Mereka akhirnya bergandengan tangan untuk menyusuri setiap tempat yang ada di dunia jiwa.
Sambil melihat lihat itu Amanda tiba tiba berkata."Apa benar ini dunia jiwa. Memang ada ceritanya?" ujarnya.
Arya hanya bisa terdiam. dan tidak langsung menjawab pertanyaan Amanda. karena dia merasa, sebelum dibawa berjalan jalan. Dia sudah menceritakan semuanya pada Amanda, tapi kenapa masih juga ditanyakan?
Namun agar tidak terlalu mengecewakan Manda. Arya tetap menjawab juga."Ini memang dunia jiwa, yang sengaja di buat untuk ku oleh leluhur Baladewa"
"Tujuannya adalah untuk mengembangkan minat dan bakat ku di dunia manusia"
"Mengenai bagaimana ini diciptakan, aku tentu saja tidak tahu.Yang jelas sekarang aku sudah memilikinya." jawab Arya.
"Uh! Jawaban mu tidak memuaskan dan tidak masuk akal!" reaksi Manda malah mengacuhkan perasaan Arya.
"Kenapa? Tolong jelaskan!" respon Arya.
"Secara logika, mana ada yang namanya dunia jiwa? Jangan mengada adalah kak Arya!"
"Bilang saja kalau tempat ini adalah tempat wisata. Jangan bilang dunia jiwa?" protes Amanda.
"Ya terserah kamu saja. yang penting aku sudah menjawabnya." balas Arya enteng saja.
"Namun aku ingin bertanya. Sebelum ini kamu sedang berada dimana?Apakah di rumah mu atau di tempat wisata. dan sekarang sudah hari apa dan jam berapa?"tanya Arya.
"Ha? Bagaimana mungkin? Bukankah aku sedang tidur di rumah ku? Hari sabtu malam minggu? Tapi kenapa sekarang sudah hari selasa? Apa yang terjadi?" Tanya Amanda keheranan. Sambil melihat arloji kesayangannya.

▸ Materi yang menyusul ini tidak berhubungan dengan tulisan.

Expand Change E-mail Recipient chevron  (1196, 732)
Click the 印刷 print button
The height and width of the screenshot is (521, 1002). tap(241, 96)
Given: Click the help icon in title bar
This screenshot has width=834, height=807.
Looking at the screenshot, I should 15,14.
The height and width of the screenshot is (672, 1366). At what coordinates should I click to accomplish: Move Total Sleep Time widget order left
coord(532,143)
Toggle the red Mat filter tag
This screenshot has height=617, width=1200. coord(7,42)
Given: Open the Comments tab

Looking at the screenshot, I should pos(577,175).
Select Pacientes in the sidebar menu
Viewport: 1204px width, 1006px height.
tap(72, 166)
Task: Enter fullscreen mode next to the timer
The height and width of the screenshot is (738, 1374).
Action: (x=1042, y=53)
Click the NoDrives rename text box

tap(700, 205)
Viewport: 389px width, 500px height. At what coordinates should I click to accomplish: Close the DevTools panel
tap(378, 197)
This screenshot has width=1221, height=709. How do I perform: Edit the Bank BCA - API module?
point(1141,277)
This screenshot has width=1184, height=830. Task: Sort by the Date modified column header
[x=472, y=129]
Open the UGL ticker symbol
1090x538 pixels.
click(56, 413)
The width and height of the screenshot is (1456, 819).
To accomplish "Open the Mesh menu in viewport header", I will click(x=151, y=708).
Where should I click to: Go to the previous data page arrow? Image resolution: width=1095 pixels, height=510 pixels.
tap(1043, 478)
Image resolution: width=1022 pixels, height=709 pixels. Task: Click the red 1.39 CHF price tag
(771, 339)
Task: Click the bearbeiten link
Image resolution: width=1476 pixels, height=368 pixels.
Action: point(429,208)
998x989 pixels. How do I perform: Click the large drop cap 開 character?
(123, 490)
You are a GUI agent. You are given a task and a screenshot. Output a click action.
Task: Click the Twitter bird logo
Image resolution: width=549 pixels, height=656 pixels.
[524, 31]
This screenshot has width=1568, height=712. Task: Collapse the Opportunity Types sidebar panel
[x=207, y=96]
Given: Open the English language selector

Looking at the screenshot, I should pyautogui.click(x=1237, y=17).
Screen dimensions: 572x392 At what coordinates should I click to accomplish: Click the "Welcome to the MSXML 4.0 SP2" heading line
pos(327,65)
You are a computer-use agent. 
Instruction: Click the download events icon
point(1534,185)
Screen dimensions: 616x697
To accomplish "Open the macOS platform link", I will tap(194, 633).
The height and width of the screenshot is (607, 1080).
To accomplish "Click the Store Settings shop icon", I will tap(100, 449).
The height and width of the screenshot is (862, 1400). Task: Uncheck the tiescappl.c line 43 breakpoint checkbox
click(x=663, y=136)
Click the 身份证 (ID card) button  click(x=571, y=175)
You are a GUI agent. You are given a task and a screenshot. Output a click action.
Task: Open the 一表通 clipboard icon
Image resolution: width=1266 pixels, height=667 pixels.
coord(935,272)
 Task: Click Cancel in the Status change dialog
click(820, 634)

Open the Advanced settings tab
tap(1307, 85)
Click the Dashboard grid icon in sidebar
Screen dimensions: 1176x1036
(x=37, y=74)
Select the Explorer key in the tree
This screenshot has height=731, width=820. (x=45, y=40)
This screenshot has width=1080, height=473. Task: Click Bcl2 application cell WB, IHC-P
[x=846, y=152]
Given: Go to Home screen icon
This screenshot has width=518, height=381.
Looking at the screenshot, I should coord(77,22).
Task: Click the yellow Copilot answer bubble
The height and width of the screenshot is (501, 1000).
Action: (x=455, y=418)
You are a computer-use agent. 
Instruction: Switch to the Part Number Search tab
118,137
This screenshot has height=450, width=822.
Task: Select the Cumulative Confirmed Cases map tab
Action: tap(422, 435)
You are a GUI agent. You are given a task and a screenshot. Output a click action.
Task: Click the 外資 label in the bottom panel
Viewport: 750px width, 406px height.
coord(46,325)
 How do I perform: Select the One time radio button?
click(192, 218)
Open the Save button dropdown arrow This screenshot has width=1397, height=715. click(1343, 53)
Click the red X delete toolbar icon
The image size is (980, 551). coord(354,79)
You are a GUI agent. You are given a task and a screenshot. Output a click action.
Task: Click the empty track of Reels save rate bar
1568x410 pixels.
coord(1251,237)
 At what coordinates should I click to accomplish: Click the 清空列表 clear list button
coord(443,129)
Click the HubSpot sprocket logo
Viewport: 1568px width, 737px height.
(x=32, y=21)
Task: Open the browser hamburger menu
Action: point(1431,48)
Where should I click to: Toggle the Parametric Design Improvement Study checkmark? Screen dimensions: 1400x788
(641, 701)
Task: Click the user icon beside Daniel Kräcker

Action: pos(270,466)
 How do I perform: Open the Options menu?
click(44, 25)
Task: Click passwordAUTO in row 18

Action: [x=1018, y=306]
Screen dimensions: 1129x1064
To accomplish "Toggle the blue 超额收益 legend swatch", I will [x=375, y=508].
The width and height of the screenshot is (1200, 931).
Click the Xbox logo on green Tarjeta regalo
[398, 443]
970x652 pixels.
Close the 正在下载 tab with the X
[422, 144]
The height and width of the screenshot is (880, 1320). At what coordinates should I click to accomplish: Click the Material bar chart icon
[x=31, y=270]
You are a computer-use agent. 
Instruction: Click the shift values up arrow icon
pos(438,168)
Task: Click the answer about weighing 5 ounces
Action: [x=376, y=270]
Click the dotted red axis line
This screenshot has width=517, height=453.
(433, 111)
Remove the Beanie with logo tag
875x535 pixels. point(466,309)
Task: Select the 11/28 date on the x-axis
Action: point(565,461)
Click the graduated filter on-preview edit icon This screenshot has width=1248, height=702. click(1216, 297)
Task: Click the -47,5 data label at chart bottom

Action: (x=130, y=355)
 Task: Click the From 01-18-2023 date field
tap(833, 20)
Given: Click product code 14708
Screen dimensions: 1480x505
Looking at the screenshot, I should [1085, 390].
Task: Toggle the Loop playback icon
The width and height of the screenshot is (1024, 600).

"Tidak apa apa! Aku hanya bercanda. Kamu memang sedang berada di tempat wisata, dan entah siapa yang membawanya kemari aku tidak tahu. Yang jelas bukan aku." Jawab Arya sekenanya saja.
Bug!
"Uhh! Fff!"
"Tiba tiba Arya menyemburkan darah segar dari mulutnya. akibat ditonjok dadanya oleh Amanda. Bukan hanya itu saja, tubuh Arya pun ambruk ke tanah, sepertinya organ dalamnya terluka.
Tak lama kemudian Arya tidak Sadarkan diri, dan jiwanya tenggelam dalam lautan spiritualnya, untuk mengobati diri sendiri. Sementara Amanda tentu saja kebingungan. Dia tidak menyangka keengganannya untuk mempercayai Arya bakal berbuntut panjang.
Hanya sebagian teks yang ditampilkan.